Start of Block

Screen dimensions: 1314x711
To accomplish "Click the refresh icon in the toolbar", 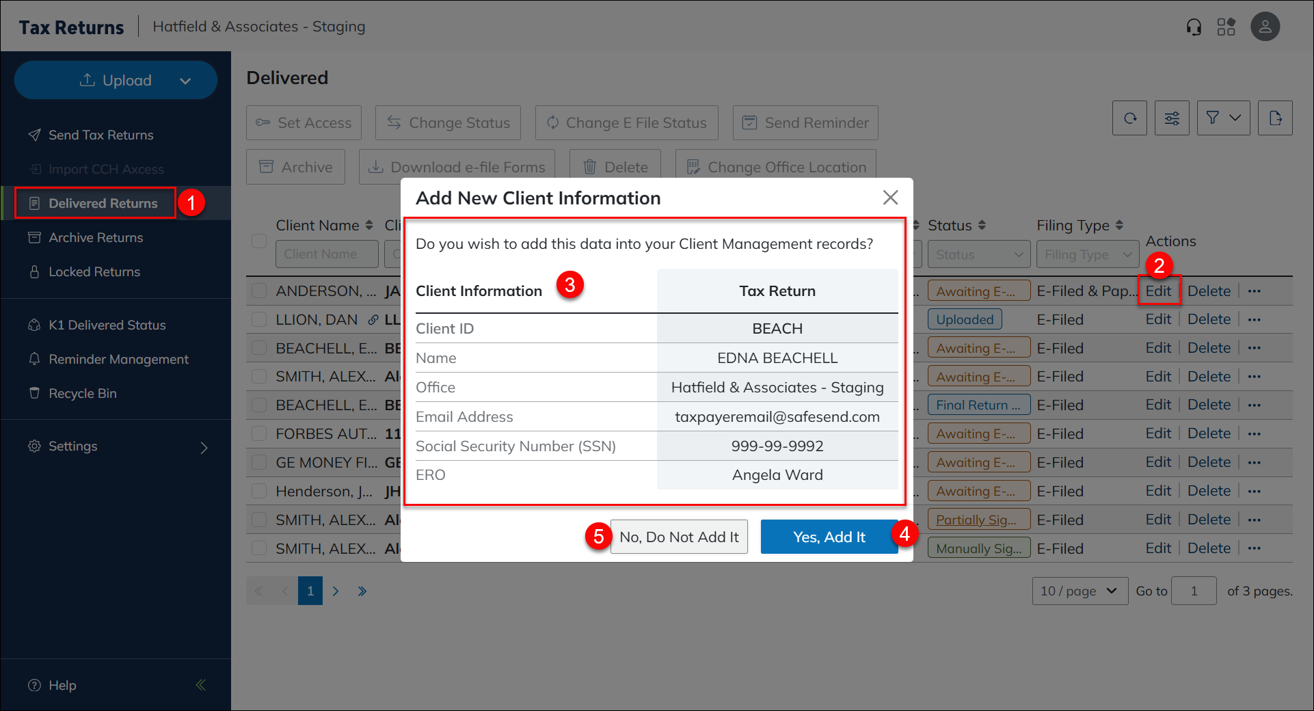I will tap(1129, 118).
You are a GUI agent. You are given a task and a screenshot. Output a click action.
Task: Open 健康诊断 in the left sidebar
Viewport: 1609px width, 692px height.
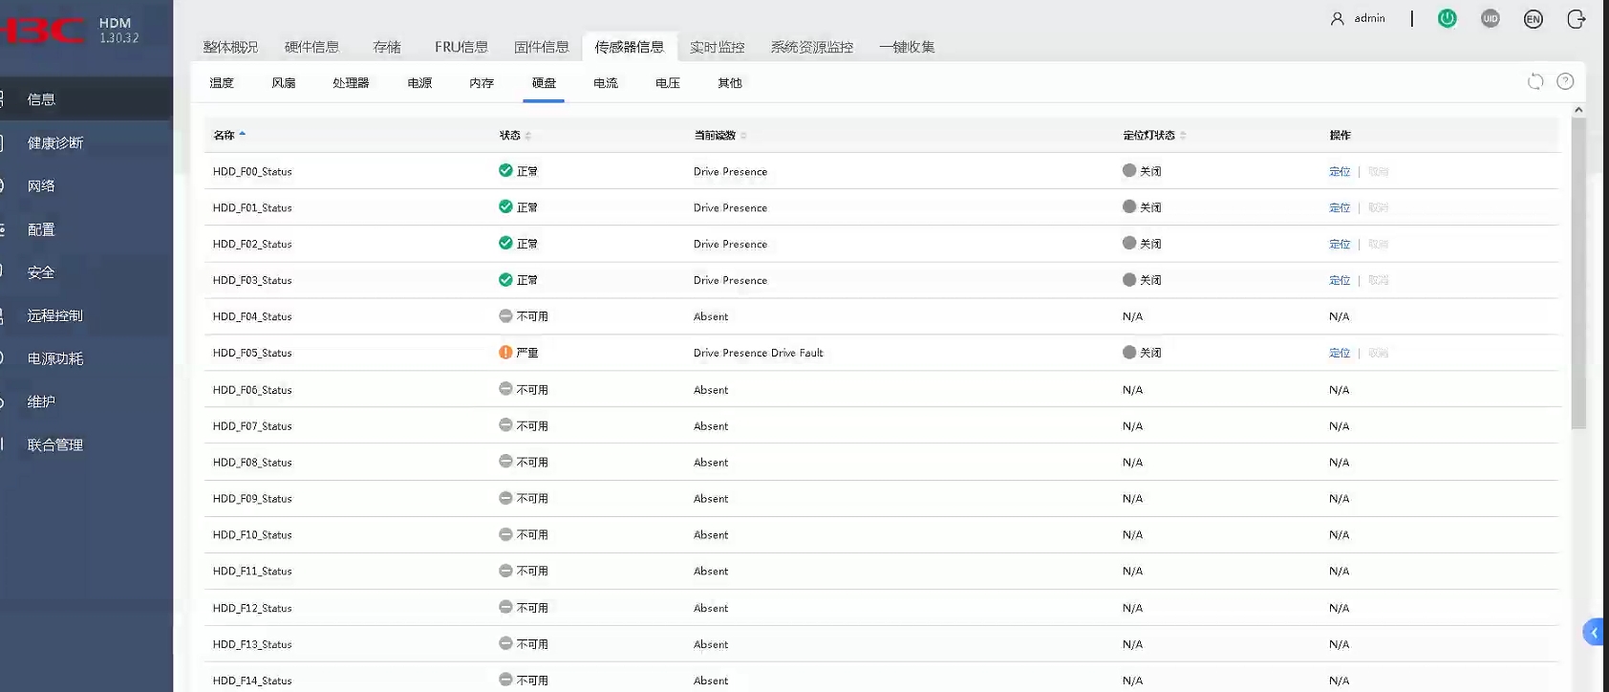[x=55, y=142]
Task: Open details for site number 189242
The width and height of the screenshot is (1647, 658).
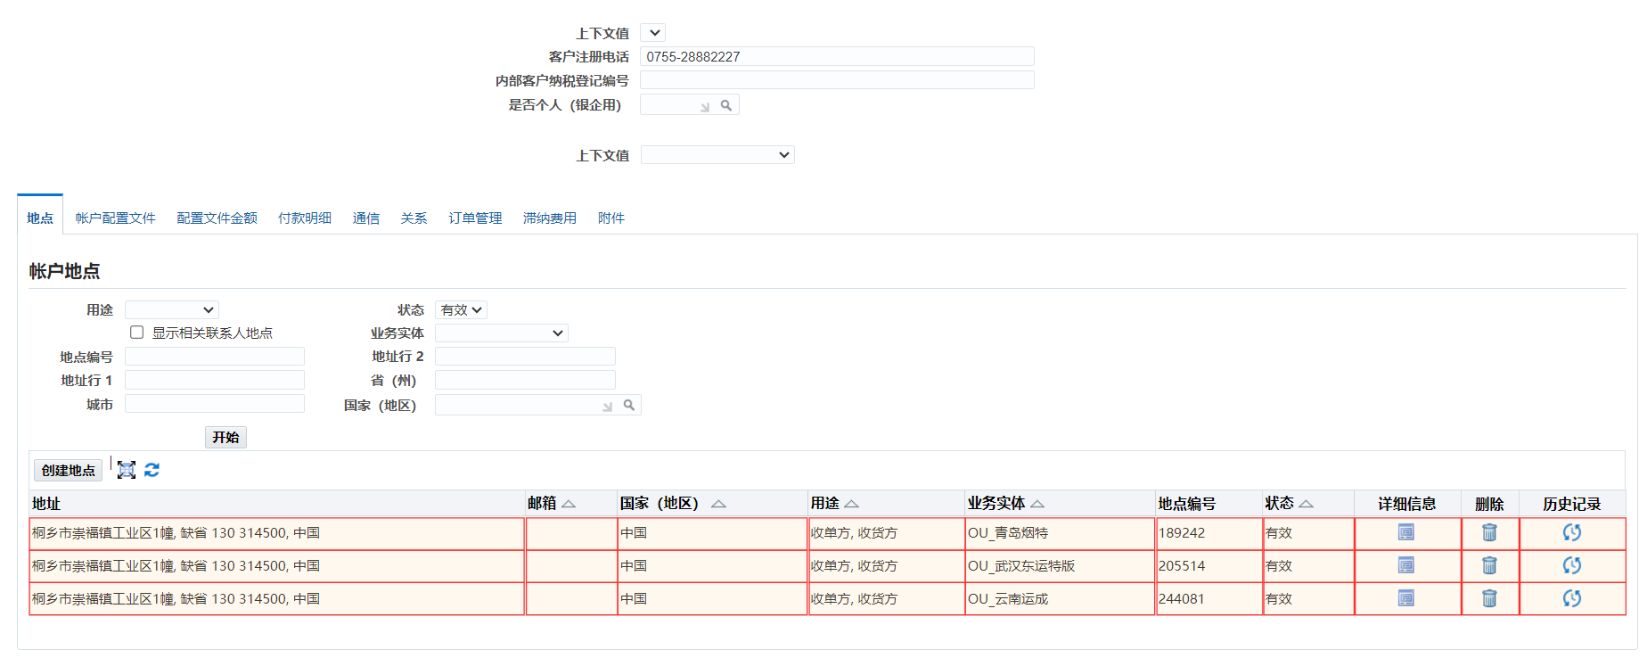Action: [1405, 533]
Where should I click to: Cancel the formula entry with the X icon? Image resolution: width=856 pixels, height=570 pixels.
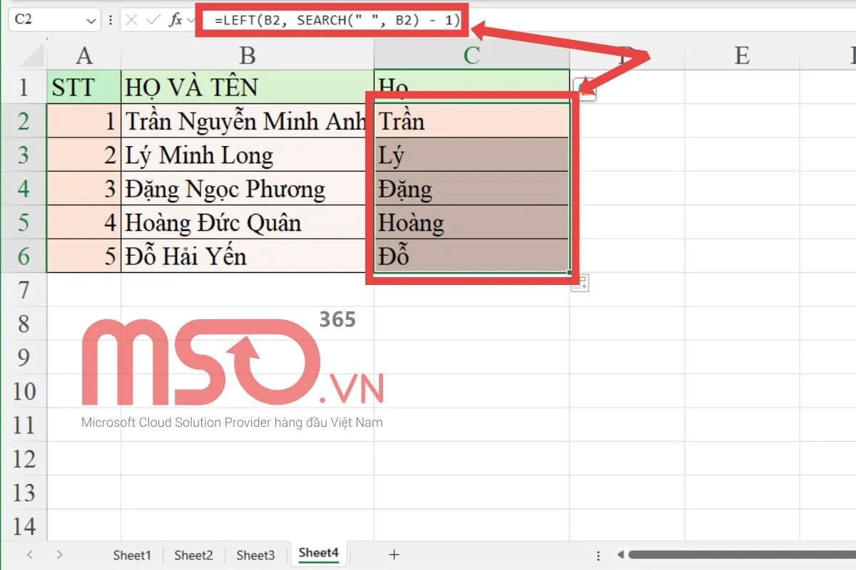coord(131,19)
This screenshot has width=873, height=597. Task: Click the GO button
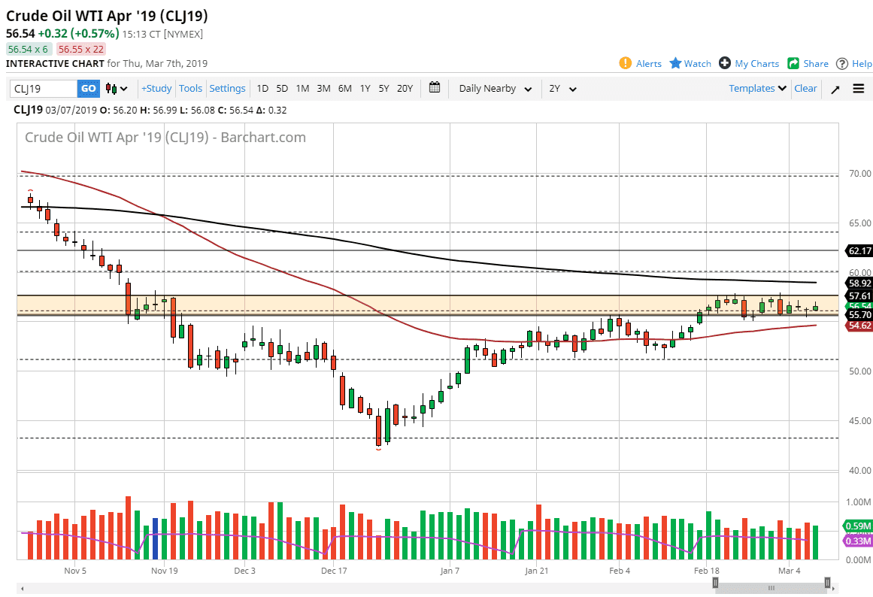88,88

End of Block

**THE TASK**.
Respond with the count of lines above holding the string "Open", and leave out everything else.

**COMPLETED EXERCISE**.
2